Et si l’on se fondait sur les principes du copyright ou du droit d’auteur pour construire un dispositif alternatif qui s’inscrit dans le paysage juridique existant – mais pour en renverser la logique, en passant d’une situation où tout est interdit, sauf ce qui est permis à une autre où (presque) tout est permis, sauf ce qui ne l’est pas ? Cette question pourrait résumer la démarche de Creative Commons (CC).

Presque par définition, une telle démarche se construit à partir des concepts et infrastructures juridiques existants et ne prétend pas faire table rase du passé, mais plutôt élargir le choix – et susciter peut-être une concurrence, une émulation entre différents modèles de diffusion et de valorisation de la création.
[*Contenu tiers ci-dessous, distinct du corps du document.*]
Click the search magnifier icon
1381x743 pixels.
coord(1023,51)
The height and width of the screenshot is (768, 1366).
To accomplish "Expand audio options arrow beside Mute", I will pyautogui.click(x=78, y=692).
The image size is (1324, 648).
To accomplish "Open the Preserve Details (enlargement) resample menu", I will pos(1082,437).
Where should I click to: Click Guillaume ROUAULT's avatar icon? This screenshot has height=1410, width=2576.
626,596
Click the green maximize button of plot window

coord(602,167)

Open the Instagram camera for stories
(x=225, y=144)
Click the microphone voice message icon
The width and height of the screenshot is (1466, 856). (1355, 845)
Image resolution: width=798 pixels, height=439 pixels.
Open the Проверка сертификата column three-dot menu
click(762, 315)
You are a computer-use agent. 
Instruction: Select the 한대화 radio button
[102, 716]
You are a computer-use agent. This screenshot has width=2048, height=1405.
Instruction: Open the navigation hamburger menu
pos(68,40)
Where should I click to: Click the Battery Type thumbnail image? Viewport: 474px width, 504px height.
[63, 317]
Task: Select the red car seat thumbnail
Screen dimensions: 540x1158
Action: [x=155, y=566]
C’est dans cet esprit qu’Internet Actu a choisi Creative Commons. CC nous fournit « en standard » le langage juridique qui nous permet d’exprimer clairement les autorisations comme les exigences qui contribuent à l’exercice de notre mission collective, et qui fournit à ceux qui utilisent nos productions un certain degré de sécurité juridique. Notre vocation consiste à faire circuler les idées et les informations et par conséquent, à encourager leur diffusion, leur redistribution, leur exploitation, à l’identique ou non. En revanche, il est normal que tous ceux qui lisent une de nos productions sachent « qui parle » – mais aussi que nos adhérents et l’Inist, qui nous permettent de réaliser cette publication, puissent constater que le texte qu’ils lisent dans un coin perdu du web provient au moins indirectement d’Internet Actu  : nous tenons à l’attribution de paternité. De même, dans la mesure où nous citons des sources et des noms, publions des contributions externes, reprenons des images, établissons des liens « profonds »… la commercialisation par d’autres de nos informations pourrait briser la chaîne de bonne volonté qui permet à un titre associatif et gratuit de faire des choses que l’on refuserait à un site à but lucratif.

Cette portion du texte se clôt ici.